During each heartbeat, cell-cell electrical coupling via connexin 43 (Cx43) gap junctions allows billions of individual cardiomyocytes to synchronously contract. The Cx43 protein turns over rapidly, rendering regulation of Cx43 trafficking a critical and continuous cellular need. Altered Cx43 trafficking during heart disease disrupts intercellular coupling and can contribute to the arrhythmias of sudden cardiac death. Better understanding of how Cx43 channels are transported to the cell surface will lead to therapies that can preserve normal electrical coupling of diseased heart muscle. We have identified a novel regulatory mechanism whereby internal translation of the coding sequence of Cx43 ( GJA1 ) mRNA generates N-terminally truncated isoforms that regulate trafficking of full length Cx43 channels.

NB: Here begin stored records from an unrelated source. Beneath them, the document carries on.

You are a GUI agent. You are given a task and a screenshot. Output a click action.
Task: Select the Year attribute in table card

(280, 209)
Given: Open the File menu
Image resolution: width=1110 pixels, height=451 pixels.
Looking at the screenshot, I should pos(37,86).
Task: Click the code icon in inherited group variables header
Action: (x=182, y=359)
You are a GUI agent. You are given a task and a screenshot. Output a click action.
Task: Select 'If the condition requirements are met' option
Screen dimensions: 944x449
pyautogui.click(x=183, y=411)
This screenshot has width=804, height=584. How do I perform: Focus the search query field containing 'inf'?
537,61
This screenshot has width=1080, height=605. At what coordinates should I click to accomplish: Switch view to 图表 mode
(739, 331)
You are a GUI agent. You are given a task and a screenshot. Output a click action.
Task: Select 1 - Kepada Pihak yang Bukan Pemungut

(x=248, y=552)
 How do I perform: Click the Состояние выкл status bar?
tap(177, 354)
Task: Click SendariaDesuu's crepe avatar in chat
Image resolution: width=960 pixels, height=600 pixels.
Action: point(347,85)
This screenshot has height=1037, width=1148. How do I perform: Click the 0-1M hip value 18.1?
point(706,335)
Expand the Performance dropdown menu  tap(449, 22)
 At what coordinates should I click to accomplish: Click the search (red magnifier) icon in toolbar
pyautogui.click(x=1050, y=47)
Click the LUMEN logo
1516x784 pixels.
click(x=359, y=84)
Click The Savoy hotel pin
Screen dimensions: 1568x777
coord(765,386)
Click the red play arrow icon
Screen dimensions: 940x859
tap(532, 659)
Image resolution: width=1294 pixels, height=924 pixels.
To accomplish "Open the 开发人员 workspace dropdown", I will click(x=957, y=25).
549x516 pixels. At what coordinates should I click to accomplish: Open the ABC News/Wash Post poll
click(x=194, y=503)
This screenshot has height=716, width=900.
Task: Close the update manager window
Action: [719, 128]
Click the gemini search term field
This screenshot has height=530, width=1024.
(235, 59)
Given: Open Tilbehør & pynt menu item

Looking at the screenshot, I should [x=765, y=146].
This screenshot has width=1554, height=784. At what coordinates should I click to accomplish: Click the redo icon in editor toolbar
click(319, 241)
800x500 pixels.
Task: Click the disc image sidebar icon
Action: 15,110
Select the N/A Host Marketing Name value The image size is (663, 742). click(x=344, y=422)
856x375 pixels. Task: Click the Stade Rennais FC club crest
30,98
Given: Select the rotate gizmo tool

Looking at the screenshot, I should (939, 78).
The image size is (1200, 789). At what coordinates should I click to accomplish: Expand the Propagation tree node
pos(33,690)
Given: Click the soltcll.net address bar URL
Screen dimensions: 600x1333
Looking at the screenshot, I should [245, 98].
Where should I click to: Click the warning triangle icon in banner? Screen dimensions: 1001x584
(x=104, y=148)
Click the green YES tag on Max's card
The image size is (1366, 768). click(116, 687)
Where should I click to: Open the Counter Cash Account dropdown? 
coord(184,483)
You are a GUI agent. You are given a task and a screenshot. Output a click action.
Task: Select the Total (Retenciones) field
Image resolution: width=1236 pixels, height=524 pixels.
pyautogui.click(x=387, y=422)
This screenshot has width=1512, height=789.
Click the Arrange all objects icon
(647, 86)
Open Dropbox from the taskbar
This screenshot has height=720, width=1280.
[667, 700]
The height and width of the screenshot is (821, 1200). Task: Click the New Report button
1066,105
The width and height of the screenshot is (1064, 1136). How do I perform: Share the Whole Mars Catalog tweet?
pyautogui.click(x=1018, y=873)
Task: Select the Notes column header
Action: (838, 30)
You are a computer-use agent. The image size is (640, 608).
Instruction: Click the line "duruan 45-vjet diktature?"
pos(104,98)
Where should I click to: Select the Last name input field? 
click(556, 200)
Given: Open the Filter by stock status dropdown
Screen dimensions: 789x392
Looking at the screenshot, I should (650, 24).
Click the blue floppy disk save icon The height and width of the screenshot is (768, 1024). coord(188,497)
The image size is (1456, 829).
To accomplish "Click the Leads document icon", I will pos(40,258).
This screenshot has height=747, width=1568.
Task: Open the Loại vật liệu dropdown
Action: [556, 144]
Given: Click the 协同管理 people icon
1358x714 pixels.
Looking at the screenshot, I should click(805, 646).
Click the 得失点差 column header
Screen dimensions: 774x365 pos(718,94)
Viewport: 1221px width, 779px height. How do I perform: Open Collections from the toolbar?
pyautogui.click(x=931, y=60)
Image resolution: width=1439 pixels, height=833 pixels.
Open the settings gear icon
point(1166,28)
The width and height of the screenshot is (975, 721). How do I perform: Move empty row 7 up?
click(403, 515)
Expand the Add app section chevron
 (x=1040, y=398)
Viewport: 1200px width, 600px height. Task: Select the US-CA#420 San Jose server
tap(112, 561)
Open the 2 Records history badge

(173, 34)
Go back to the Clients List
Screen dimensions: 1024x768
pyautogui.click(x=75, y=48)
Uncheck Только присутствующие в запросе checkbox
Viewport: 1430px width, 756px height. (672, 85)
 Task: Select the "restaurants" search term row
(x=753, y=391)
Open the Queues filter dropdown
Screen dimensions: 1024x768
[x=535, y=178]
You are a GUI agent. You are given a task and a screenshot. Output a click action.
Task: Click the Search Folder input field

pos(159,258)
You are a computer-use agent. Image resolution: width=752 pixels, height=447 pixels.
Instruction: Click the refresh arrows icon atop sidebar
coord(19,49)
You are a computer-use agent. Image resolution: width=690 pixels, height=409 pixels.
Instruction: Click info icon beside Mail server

Biochemical analysis of human heart and cell lines reveals at least four additional Cx43 isoforms, with a 20 kDa isoform predominating. We find that in frame AUG codons within GJA1 mRNA represent isoform translation initiation sites and that their ablation arrests trafficking of full-length Cx43. The predominant 20 kDa isoform is sufficient to rescue this trafficking defect when expressed in trans , implicating an essential role as a trafficking chaperone for Cx43. Consistent with these data, expression of Cx43 truncated isoforms is enhanced through inhibition of the PI3K/AKT/mTOR pathway in cardiomyocytes, and concomitantly increases Cx43 gap junction plaque size. Such cap-independent internal translation initiation events may represent a common mechanism for auto-regulation of membrane protein trafficking which is likely altered during stress and, based on these studies, represents a potent target for therapeutic preservation of intercellular coupling in heart disease.